_About this task_.
Transcribe, verbatim, every line from the start of the entries through the line that contains "[X] (822, 83)"; include both boundary lines and omit all others.

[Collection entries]
"""

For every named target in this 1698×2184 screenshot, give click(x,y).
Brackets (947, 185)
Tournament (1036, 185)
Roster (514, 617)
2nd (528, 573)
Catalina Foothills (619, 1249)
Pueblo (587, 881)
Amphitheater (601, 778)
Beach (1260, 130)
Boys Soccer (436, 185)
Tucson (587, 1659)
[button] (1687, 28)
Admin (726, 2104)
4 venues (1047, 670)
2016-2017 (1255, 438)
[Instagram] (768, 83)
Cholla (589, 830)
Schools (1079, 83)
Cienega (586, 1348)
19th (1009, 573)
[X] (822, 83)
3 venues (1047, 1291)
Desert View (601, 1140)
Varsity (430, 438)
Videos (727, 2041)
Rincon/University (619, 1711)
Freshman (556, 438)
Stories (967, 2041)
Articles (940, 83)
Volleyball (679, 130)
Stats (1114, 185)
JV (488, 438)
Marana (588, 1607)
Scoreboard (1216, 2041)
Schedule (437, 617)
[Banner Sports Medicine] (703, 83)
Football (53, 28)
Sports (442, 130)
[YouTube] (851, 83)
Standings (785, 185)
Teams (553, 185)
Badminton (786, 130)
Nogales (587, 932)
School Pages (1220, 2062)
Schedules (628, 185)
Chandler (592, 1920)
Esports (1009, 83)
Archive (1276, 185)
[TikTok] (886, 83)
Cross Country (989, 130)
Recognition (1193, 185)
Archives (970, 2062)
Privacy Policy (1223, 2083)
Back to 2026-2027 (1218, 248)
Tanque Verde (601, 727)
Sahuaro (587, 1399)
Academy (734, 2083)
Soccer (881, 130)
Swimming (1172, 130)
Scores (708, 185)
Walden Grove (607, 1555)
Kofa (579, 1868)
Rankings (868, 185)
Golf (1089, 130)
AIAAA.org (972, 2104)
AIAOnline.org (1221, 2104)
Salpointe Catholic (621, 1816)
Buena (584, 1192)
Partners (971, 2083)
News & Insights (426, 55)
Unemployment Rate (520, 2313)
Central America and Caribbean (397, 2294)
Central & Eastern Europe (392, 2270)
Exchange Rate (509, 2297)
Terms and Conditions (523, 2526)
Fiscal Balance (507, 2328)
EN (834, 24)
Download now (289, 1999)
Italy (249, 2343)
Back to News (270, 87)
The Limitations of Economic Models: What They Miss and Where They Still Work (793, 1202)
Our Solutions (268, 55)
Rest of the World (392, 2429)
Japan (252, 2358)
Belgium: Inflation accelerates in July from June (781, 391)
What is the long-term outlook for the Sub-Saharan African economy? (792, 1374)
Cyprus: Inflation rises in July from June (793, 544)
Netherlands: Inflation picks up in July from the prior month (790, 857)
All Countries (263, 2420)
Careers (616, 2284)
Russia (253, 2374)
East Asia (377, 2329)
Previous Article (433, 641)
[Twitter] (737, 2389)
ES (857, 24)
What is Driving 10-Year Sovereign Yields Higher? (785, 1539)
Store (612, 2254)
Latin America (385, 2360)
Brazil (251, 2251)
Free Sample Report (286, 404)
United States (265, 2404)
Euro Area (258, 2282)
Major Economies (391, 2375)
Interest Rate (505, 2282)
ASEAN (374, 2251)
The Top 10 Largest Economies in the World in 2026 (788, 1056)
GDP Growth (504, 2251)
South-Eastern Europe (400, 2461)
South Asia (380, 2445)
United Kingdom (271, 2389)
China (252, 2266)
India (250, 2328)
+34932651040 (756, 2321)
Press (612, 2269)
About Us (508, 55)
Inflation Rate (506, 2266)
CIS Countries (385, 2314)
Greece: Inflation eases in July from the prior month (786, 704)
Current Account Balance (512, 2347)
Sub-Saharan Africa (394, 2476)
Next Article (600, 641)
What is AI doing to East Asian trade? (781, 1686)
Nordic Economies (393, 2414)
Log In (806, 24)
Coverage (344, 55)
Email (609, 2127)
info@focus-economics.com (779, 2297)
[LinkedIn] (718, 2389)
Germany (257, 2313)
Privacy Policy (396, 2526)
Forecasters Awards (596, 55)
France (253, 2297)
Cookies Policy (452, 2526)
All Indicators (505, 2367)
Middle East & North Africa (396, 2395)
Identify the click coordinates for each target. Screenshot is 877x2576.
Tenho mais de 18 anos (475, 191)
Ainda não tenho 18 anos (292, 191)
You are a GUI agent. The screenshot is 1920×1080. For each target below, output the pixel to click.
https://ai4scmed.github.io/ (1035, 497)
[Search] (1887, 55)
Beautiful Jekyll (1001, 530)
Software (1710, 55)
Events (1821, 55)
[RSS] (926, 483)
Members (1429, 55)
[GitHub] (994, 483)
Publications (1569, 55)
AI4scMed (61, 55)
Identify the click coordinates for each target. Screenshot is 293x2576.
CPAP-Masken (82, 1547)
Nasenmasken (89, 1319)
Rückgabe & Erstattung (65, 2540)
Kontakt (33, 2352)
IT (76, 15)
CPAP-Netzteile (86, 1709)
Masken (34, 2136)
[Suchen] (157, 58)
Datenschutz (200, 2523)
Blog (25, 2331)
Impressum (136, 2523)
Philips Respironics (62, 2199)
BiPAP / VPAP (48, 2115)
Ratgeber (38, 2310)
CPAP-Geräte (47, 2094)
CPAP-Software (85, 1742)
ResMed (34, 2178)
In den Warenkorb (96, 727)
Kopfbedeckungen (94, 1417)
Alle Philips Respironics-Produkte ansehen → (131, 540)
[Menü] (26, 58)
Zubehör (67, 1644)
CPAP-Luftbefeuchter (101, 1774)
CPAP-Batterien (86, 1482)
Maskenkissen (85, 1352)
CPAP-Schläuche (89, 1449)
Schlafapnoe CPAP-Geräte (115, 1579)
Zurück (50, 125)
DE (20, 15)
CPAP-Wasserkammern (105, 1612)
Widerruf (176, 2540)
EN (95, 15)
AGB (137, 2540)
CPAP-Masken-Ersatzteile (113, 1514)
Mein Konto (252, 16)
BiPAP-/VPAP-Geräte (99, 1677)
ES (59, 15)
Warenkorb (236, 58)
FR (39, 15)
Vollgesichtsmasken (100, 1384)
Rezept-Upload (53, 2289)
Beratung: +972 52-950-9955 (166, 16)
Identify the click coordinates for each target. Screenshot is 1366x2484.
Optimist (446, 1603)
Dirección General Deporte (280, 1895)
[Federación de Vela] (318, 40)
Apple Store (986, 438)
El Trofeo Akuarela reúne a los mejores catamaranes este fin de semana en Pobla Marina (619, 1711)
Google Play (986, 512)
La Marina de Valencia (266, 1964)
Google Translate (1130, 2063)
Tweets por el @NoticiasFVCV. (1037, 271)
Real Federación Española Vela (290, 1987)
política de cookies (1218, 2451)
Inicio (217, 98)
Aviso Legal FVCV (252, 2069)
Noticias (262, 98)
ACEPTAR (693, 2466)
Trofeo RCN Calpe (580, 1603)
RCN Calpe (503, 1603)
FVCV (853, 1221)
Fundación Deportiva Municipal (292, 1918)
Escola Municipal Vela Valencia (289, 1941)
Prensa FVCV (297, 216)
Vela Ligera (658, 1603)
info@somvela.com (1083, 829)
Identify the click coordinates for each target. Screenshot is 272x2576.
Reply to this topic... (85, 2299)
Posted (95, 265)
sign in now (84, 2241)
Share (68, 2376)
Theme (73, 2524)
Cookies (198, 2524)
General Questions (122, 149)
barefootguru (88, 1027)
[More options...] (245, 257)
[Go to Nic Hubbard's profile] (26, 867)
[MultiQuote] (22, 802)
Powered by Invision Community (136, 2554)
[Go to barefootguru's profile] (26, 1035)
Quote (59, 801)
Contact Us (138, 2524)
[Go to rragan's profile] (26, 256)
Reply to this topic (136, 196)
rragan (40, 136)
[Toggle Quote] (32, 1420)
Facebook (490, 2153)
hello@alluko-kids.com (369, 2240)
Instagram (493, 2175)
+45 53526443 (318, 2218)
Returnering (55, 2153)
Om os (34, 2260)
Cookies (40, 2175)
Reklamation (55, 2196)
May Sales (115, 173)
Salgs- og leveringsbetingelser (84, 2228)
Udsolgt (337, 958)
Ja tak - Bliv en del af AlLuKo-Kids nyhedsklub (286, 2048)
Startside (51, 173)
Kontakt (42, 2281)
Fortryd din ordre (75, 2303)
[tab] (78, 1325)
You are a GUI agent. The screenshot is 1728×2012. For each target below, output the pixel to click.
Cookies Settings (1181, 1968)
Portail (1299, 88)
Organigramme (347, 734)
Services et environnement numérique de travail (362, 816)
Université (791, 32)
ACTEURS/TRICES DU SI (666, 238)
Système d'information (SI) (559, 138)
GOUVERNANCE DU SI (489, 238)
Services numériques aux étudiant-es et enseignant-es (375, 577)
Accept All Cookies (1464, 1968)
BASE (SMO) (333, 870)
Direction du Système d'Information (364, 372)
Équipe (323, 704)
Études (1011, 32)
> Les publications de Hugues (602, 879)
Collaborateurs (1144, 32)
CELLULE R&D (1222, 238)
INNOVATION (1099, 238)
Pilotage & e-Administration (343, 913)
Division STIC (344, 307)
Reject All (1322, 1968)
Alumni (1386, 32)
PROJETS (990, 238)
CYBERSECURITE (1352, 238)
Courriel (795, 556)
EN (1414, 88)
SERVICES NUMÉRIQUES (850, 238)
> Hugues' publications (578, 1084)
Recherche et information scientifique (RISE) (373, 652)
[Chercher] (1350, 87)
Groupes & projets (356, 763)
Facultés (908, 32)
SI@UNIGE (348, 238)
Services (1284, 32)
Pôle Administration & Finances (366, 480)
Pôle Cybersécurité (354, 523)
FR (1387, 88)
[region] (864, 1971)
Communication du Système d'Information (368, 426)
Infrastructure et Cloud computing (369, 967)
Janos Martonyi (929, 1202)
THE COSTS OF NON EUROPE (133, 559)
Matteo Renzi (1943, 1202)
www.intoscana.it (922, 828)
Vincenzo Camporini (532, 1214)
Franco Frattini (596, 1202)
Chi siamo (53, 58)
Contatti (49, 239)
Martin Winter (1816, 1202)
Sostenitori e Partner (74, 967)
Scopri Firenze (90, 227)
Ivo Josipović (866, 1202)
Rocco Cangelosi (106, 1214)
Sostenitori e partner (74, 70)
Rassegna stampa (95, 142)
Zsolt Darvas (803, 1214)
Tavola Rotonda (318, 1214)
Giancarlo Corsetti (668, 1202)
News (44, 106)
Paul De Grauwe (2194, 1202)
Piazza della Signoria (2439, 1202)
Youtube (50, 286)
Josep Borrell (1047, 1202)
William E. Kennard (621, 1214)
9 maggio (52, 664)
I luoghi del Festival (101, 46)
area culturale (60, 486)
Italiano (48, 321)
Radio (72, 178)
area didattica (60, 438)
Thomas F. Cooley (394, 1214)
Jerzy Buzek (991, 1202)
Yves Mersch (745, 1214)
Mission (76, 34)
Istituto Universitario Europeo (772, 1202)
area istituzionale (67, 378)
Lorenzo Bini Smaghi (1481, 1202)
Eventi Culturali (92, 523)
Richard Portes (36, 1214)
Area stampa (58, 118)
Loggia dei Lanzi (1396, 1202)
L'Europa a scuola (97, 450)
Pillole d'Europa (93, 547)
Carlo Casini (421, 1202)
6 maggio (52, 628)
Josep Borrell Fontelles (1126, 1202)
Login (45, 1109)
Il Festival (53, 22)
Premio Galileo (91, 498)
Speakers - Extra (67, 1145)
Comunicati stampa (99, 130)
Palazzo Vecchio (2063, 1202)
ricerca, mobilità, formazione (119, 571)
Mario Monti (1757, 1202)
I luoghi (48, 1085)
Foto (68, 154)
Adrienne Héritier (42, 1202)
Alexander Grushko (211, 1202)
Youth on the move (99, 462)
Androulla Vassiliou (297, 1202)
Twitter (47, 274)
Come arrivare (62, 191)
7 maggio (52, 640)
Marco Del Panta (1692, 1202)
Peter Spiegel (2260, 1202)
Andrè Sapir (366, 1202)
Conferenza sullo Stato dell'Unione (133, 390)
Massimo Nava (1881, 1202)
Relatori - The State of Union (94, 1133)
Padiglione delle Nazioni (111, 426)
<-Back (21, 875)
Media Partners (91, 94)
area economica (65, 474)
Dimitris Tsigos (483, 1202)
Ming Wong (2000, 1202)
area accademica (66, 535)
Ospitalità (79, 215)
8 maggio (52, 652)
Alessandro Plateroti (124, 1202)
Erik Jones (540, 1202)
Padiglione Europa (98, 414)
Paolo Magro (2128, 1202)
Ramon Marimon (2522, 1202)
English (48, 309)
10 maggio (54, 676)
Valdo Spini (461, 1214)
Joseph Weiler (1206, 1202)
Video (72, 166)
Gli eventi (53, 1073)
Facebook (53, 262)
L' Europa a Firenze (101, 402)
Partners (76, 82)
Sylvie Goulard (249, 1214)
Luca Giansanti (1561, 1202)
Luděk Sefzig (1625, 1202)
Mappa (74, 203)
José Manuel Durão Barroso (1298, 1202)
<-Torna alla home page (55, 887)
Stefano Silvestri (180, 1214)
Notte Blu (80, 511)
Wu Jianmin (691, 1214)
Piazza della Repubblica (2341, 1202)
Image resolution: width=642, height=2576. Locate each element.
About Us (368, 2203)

"""

_Expected answer_.
For every named target in this 1698×2184 screenshot, give click(x,y).
Brackets (947, 185)
Tournament (1036, 185)
Roster (514, 617)
2nd (528, 573)
Catalina Foothills (619, 1249)
Pueblo (587, 881)
Amphitheater (601, 778)
Beach (1260, 130)
Boys Soccer (436, 185)
Tucson (587, 1659)
[button] (1687, 28)
Admin (726, 2104)
4 venues (1047, 670)
2016-2017 (1255, 438)
[Instagram] (768, 83)
Cholla (589, 830)
Schools (1079, 83)
Cienega (586, 1348)
19th (1009, 573)
[X] (822, 83)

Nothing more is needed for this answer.